## Question 8:

### Part (i)
| Answer/Working | Mark | Guidance |
|---|---|---|
| $\cos4\theta+i\sin4\theta=c^4+4ic^3s-6c^2s^2-4ics^3+s^4$ | M1 | For using de Moivre with $n=4$ |
| $\Rightarrow\sin4\theta=4c^3s-4cs^3$ and $\cos4\theta=c^4-6c^2s^2+s^4$ | A1 | For both expressions |
| $\Rightarrow\tan4\theta=\dfrac{4\tan\theta-4\tan^3\theta}{1-6\tan^2\theta+\tan^4\theta}$ | M1, A1 **4** | For expressing $\frac{\sin4\theta}{\cos4\theta}$ in terms of $c$ and $s$; for simplifying to correct expression |

### Part (ii)
| Answer/Working | Mark | Guidance |
|---|---|---|
| $\cot4\theta=\dfrac{\cot^4\theta-6\cot^2\theta+1}{4\cot^3\theta-4\cot\theta}$ | B1 **1** | For inverting (i) and using $\cot\theta=\frac{1}{\tan\theta}$ or $\tan\theta=\frac{1}{\cot\theta}$ AG |

### Part (iii)
| Answer/Working | Mark | Guidance |
|---|---|---|
| $\cot4\theta=0$ | B1 | For putting $\cot4\theta=0$ (can be awarded in (iv) if not earned here) |
| Put $x=\cot^2\theta$ | B1 | For putting $x=\cot^2\theta$ in the numerator of (ii) |
| $\theta=\frac{1}{8}\pi\Rightarrow x^2-6x+1=0$ | B1 **3** | For deducing quadratic from (ii) and $\theta=\frac{1}{8}\pi$; OR for deducing $\theta=\frac{1}{8}\pi$ from (ii) and quadratic |

### Part (iv)

SET TASK 1: In the mark scheme, what is the first M1 mark in part (i) awarded for?
SET TASK 2: Retype the mark scheme between "### Part (iii)" and "### Part (iv)", inclusive.
The data that comes next is separate material, unrelated to the mark scheme.

DATASET EXTRACT:
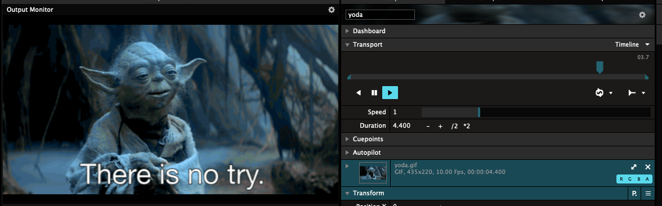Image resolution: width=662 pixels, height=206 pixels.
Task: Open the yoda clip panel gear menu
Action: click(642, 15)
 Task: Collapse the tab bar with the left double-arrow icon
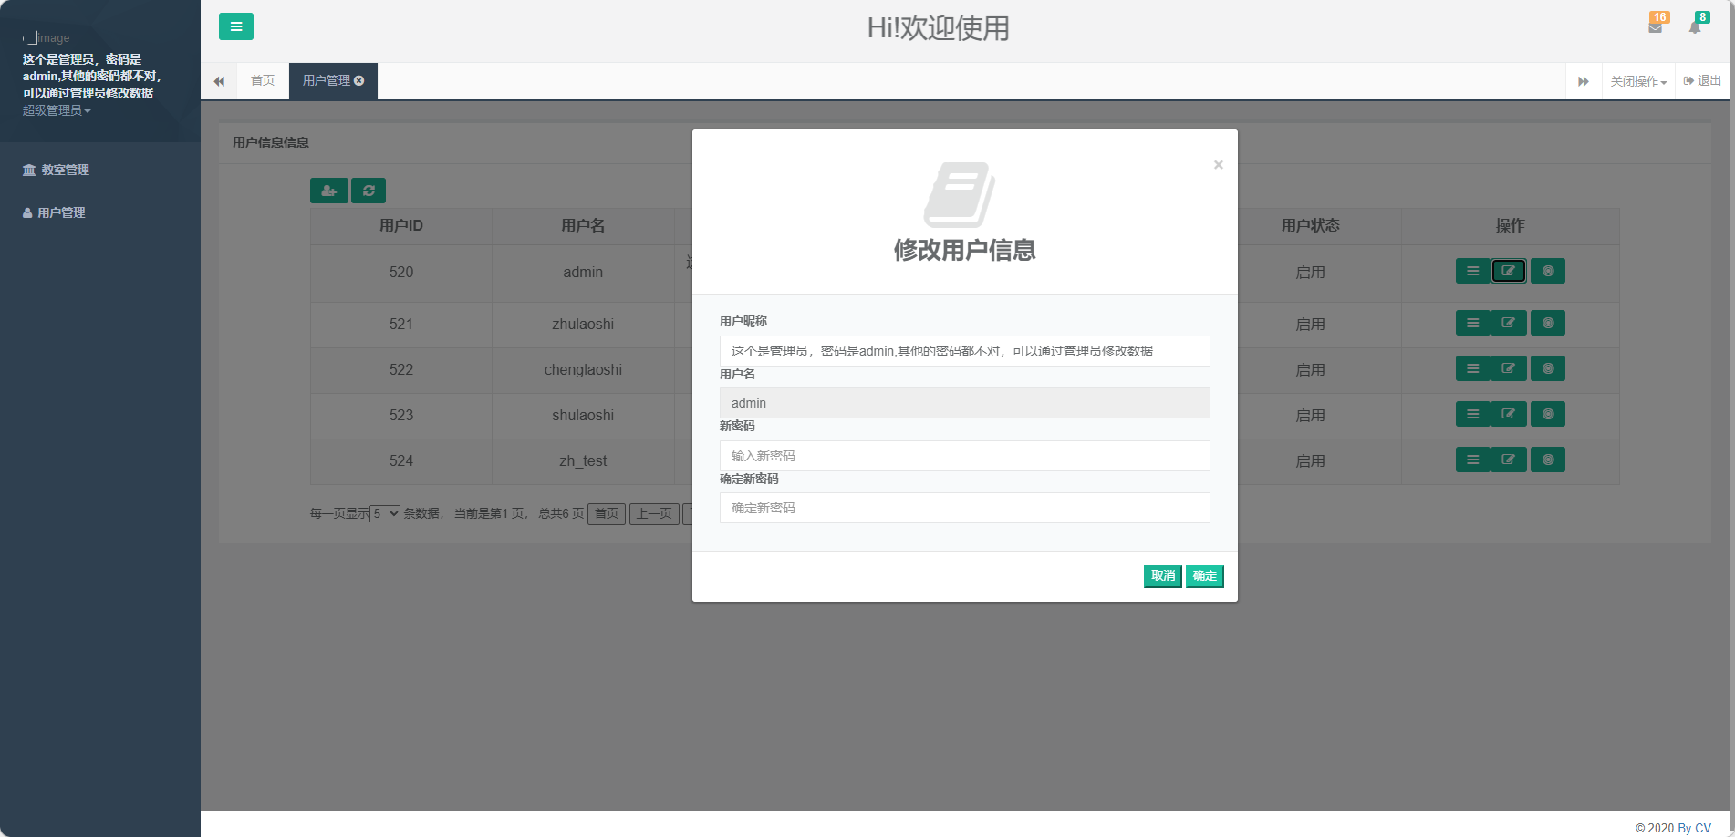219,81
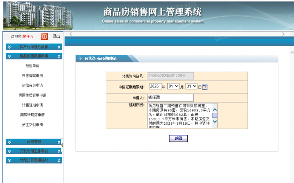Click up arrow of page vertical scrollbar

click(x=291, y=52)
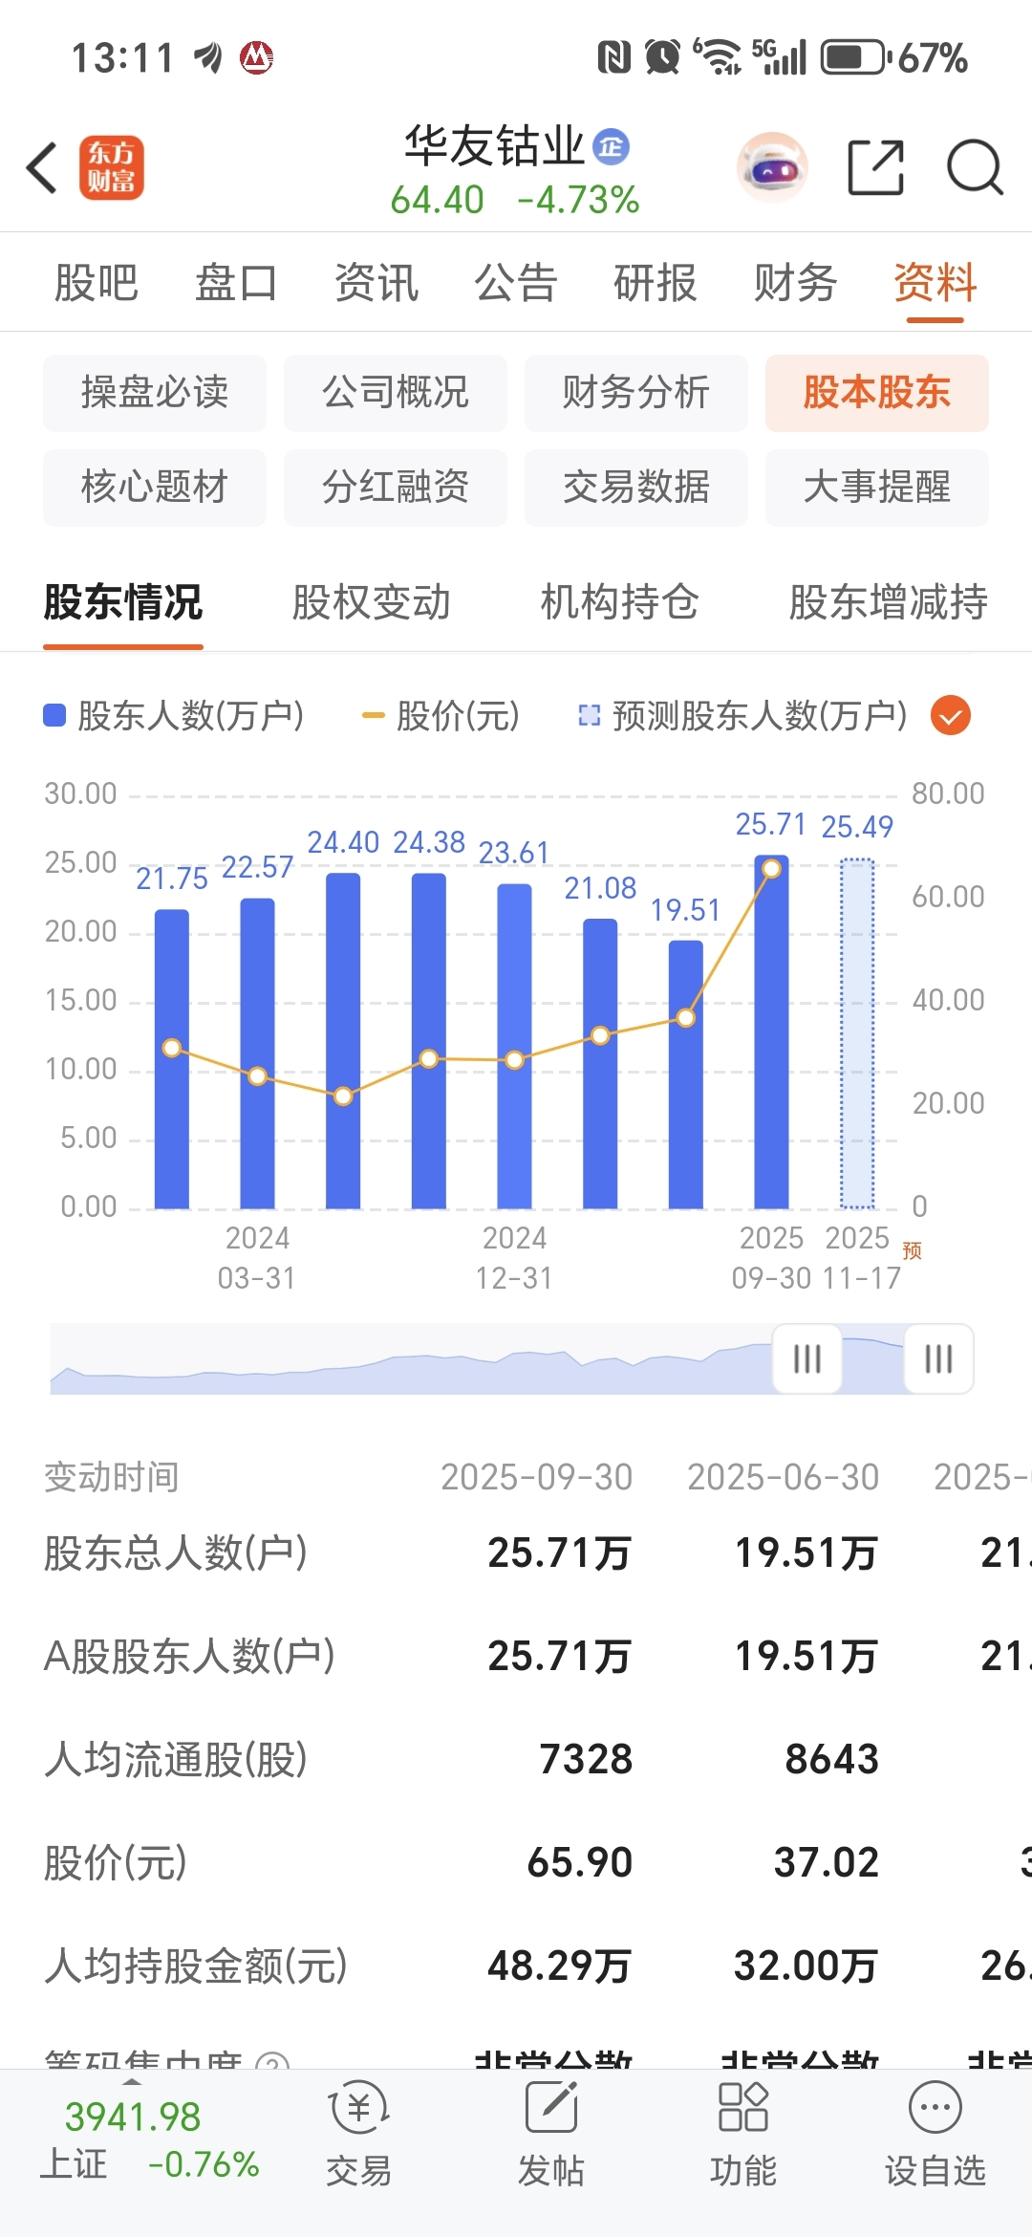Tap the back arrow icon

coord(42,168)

==

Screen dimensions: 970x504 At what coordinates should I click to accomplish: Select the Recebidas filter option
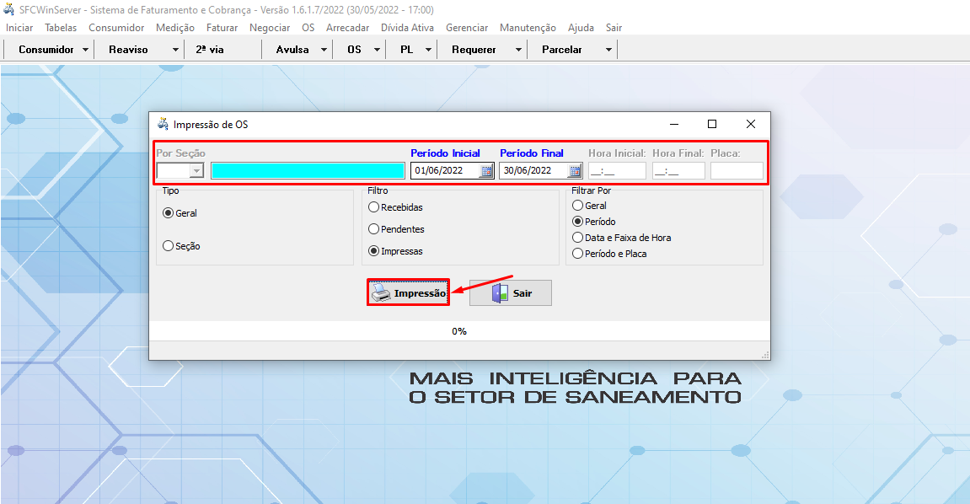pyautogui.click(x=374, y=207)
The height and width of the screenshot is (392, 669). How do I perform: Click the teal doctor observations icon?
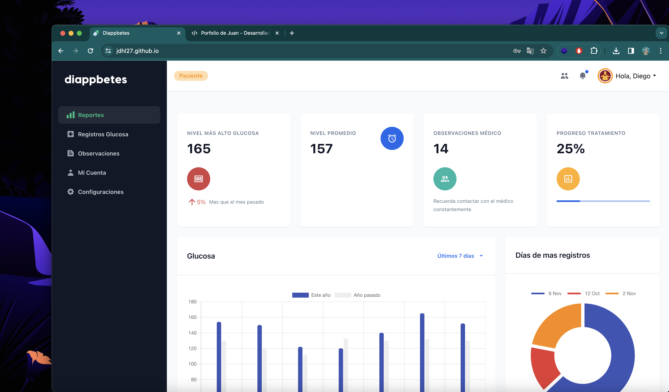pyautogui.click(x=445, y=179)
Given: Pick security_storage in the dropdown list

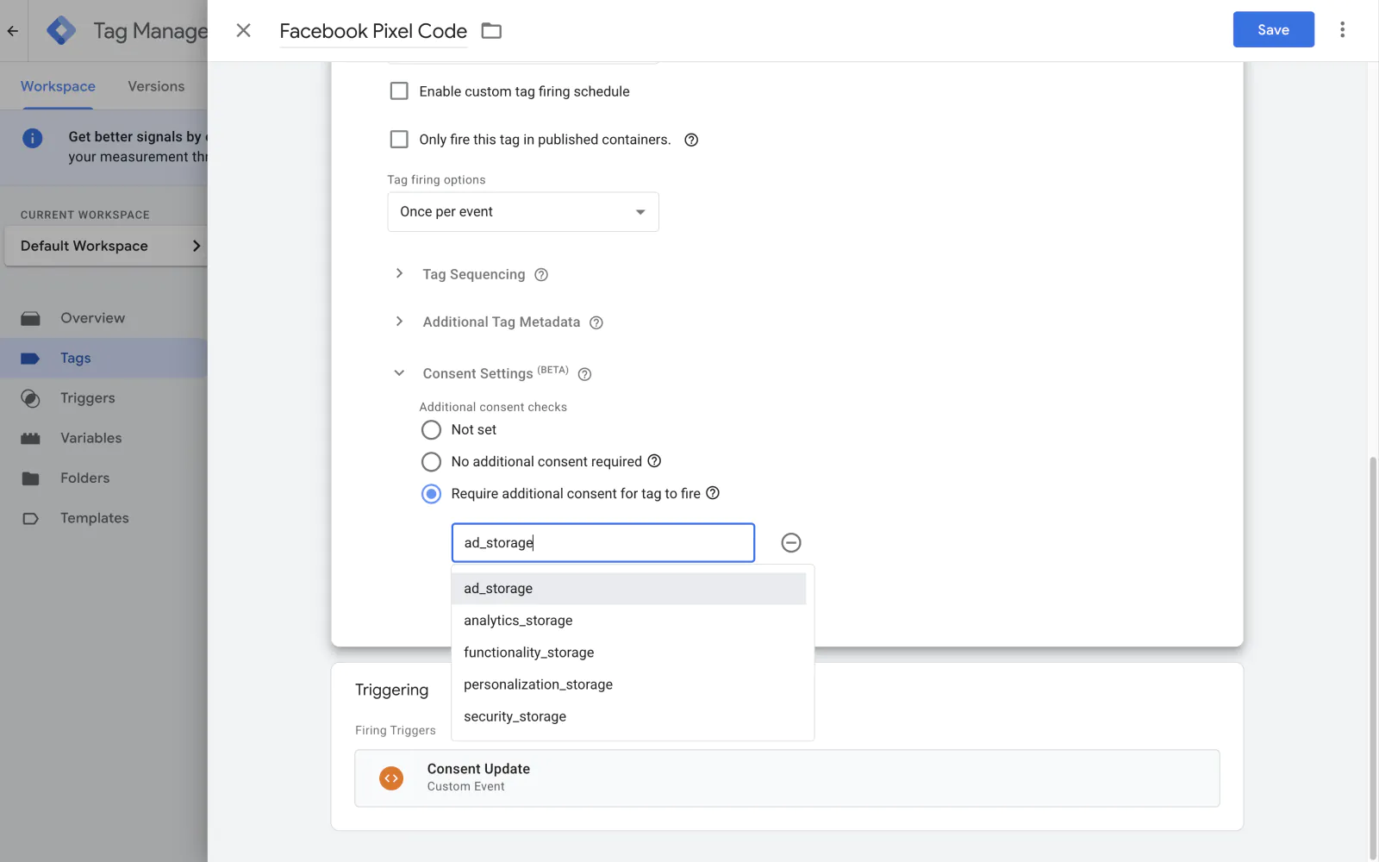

EXERCISE SOLUTION 1: It is awarded for using de Moivre with n = 4.

EXERCISE SOLUTION 2:
### Part (iii)
| Answer/Working | Mark | Guidance |
|---|---|---|
| $\cot4\theta=0$ | B1 | For putting $\cot4\theta=0$ (can be awarded in (iv) if not earned here) |
| Put $x=\cot^2\theta$ | B1 | For putting $x=\cot^2\theta$ in the numerator of (ii) |
| $\theta=\frac{1}{8}\pi\Rightarrow x^2-6x+1=0$ | B1 **3** | For deducing quadratic from (ii) and $\theta=\frac{1}{8}\pi$; OR for deducing $\theta=\frac{1}{8}\pi$ from (ii) and quadratic |

### Part (iv)